== Segment start ==
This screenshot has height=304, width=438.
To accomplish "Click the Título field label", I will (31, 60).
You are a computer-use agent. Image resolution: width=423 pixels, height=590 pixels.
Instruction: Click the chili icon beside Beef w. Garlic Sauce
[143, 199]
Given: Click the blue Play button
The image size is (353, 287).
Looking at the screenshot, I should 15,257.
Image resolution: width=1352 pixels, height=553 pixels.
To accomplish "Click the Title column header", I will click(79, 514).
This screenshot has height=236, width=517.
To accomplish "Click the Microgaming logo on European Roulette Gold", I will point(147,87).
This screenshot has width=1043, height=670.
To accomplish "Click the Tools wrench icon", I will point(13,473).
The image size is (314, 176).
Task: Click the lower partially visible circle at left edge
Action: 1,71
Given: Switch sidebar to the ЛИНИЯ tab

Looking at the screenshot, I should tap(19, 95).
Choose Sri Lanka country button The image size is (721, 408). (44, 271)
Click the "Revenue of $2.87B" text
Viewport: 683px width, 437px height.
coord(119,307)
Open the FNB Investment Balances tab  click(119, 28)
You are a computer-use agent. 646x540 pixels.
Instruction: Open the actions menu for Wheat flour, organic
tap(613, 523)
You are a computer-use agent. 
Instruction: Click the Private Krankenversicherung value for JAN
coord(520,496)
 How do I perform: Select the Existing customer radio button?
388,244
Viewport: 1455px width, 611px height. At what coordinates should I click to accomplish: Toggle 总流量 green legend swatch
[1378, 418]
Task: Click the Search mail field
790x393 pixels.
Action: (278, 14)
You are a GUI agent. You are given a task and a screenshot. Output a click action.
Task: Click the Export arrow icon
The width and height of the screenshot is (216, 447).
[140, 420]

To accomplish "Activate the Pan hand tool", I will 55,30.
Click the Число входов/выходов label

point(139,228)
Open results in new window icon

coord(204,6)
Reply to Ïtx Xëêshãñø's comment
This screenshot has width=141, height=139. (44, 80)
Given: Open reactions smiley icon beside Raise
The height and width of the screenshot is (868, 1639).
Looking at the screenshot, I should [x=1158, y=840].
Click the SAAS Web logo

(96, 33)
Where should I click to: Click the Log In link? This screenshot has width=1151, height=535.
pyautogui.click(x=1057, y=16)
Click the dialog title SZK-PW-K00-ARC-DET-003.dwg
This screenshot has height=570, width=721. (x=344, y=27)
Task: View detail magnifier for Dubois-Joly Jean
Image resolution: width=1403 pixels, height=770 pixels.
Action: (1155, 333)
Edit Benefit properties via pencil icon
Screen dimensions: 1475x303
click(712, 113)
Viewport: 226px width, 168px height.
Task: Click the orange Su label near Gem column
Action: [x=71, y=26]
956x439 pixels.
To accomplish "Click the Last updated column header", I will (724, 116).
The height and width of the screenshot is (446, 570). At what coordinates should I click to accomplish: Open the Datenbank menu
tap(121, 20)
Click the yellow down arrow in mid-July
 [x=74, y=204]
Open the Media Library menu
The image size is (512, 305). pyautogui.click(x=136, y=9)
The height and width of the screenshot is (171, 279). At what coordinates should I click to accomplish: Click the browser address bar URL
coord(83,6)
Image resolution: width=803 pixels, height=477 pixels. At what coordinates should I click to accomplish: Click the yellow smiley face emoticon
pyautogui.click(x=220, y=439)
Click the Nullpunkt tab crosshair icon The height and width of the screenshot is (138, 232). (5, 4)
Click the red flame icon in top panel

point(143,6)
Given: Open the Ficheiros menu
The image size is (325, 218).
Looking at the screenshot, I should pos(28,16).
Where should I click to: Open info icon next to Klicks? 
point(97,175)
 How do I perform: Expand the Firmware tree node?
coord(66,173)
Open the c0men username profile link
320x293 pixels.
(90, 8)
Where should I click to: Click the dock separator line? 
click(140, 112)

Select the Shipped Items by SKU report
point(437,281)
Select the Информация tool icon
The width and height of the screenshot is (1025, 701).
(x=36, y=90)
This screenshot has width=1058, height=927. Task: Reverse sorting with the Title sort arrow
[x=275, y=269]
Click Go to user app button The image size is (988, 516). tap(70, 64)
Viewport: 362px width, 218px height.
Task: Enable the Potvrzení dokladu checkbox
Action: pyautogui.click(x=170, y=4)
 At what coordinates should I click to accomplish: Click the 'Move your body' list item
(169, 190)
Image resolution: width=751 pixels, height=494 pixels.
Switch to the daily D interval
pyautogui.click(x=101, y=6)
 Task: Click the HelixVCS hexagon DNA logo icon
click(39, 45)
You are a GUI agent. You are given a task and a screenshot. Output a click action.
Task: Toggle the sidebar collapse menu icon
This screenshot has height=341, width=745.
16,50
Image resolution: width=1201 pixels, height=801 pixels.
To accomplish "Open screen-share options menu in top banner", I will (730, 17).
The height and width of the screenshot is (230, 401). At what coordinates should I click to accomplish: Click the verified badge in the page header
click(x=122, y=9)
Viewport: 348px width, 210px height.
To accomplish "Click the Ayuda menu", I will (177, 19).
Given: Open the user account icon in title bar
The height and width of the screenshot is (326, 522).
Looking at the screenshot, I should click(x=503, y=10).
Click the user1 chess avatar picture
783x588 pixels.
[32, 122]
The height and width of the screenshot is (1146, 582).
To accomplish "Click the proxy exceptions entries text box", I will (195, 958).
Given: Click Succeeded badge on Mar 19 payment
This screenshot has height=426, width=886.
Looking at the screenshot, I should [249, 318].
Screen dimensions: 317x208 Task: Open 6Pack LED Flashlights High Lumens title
== Segment end ==
Each line of the data must be returned exactly.

■ ANSWER TO THE EXERCISE ■
This screenshot has height=304, width=438.
To accomplish "Click the Título field label", I will (31, 60).
You are a computer-use agent. Image resolution: width=423 pixels, height=590 pixels.
Instruction: Click the chili icon beside Beef w. Garlic Sauce
[143, 199]
Given: Click the blue Play button
The image size is (353, 287).
Looking at the screenshot, I should 15,257.
Image resolution: width=1352 pixels, height=553 pixels.
To accomplish "Click the Title column header", I will click(79, 514).
This screenshot has height=236, width=517.
To accomplish "Click the Microgaming logo on European Roulette Gold", I will point(147,87).
This screenshot has width=1043, height=670.
To accomplish "Click the Tools wrench icon", I will point(13,473).
The image size is (314, 176).
Task: Click the lower partially visible circle at left edge
Action: 1,71
Given: Switch sidebar to the ЛИНИЯ tab

Looking at the screenshot, I should tap(19, 95).
Choose Sri Lanka country button The image size is (721, 408). (44, 271)
Click the "Revenue of $2.87B" text
Viewport: 683px width, 437px height.
coord(119,307)
Open the FNB Investment Balances tab  click(119, 28)
You are a computer-use agent. 646x540 pixels.
Instruction: Open the actions menu for Wheat flour, organic
tap(613, 523)
You are a computer-use agent. 
Instruction: Click the Private Krankenversicherung value for JAN
coord(520,496)
 How do I perform: Select the Existing customer radio button?
388,244
Viewport: 1455px width, 611px height. At what coordinates should I click to accomplish: Toggle 总流量 green legend swatch
[1378, 418]
Task: Click the Search mail field
790x393 pixels.
Action: (278, 14)
You are a GUI agent. You are given a task and a screenshot. Output a click action.
Task: Click the Export arrow icon
The width and height of the screenshot is (216, 447).
[140, 420]

To accomplish "Activate the Pan hand tool", I will 55,30.
Click the Число входов/выходов label

point(139,228)
Open results in new window icon

coord(204,6)
Reply to Ïtx Xëêshãñø's comment
This screenshot has width=141, height=139. (44, 80)
Given: Open reactions smiley icon beside Raise
The height and width of the screenshot is (868, 1639).
Looking at the screenshot, I should [x=1158, y=840].
Click the SAAS Web logo

(96, 33)
Where should I click to: Click the Log In link? This screenshot has width=1151, height=535.
pyautogui.click(x=1057, y=16)
Click the dialog title SZK-PW-K00-ARC-DET-003.dwg
This screenshot has height=570, width=721. (x=344, y=27)
Task: View detail magnifier for Dubois-Joly Jean
Image resolution: width=1403 pixels, height=770 pixels.
Action: (1155, 333)
Edit Benefit properties via pencil icon
Screen dimensions: 1475x303
click(712, 113)
Viewport: 226px width, 168px height.
Task: Click the orange Su label near Gem column
Action: [x=71, y=26]
956x439 pixels.
To accomplish "Click the Last updated column header", I will (724, 116).
The height and width of the screenshot is (446, 570). At what coordinates should I click to accomplish: Open the Datenbank menu
tap(121, 20)
Click the yellow down arrow in mid-July
 [x=74, y=204]
Open the Media Library menu
The image size is (512, 305). pyautogui.click(x=136, y=9)
The height and width of the screenshot is (171, 279). At what coordinates should I click to accomplish: Click the browser address bar URL
coord(83,6)
Image resolution: width=803 pixels, height=477 pixels. At what coordinates should I click to accomplish: Click the yellow smiley face emoticon
pyautogui.click(x=220, y=439)
Click the Nullpunkt tab crosshair icon The height and width of the screenshot is (138, 232). (5, 4)
Click the red flame icon in top panel

point(143,6)
Given: Open the Ficheiros menu
The image size is (325, 218).
Looking at the screenshot, I should pos(28,16).
Where should I click to: Open info icon next to Klicks? 
point(97,175)
 How do I perform: Expand the Firmware tree node?
coord(66,173)
Open the c0men username profile link
320x293 pixels.
(90, 8)
Where should I click to: Click the dock separator line? 
click(140, 112)

Select the Shipped Items by SKU report
point(437,281)
Select the Информация tool icon
The width and height of the screenshot is (1025, 701).
(x=36, y=90)
This screenshot has width=1058, height=927. Task: Reverse sorting with the Title sort arrow
[x=275, y=269]
Click Go to user app button The image size is (988, 516). tap(70, 64)
Viewport: 362px width, 218px height.
Task: Enable the Potvrzení dokladu checkbox
Action: pyautogui.click(x=170, y=4)
 At what coordinates should I click to accomplish: Click the 'Move your body' list item
(169, 190)
Image resolution: width=751 pixels, height=494 pixels.
Switch to the daily D interval
pyautogui.click(x=101, y=6)
 Task: Click the HelixVCS hexagon DNA logo icon
click(39, 45)
You are a GUI agent. You are given a task and a screenshot. Output a click action.
Task: Toggle the sidebar collapse menu icon
This screenshot has height=341, width=745.
16,50
Image resolution: width=1201 pixels, height=801 pixels.
To accomplish "Open screen-share options menu in top banner", I will (730, 17).
The height and width of the screenshot is (230, 401). At what coordinates should I click to accomplish: Click the verified badge in the page header
click(x=122, y=9)
Viewport: 348px width, 210px height.
To accomplish "Click the Ayuda menu", I will (177, 19).
Given: Open the user account icon in title bar
The height and width of the screenshot is (326, 522).
Looking at the screenshot, I should click(x=503, y=10).
Click the user1 chess avatar picture
783x588 pixels.
[32, 122]
The height and width of the screenshot is (1146, 582).
To accomplish "Click the proxy exceptions entries text box", I will (195, 958).
Given: Click Succeeded badge on Mar 19 payment
This screenshot has height=426, width=886.
Looking at the screenshot, I should [249, 318].
Screen dimensions: 317x208 Task: Open 6Pack LED Flashlights High Lumens title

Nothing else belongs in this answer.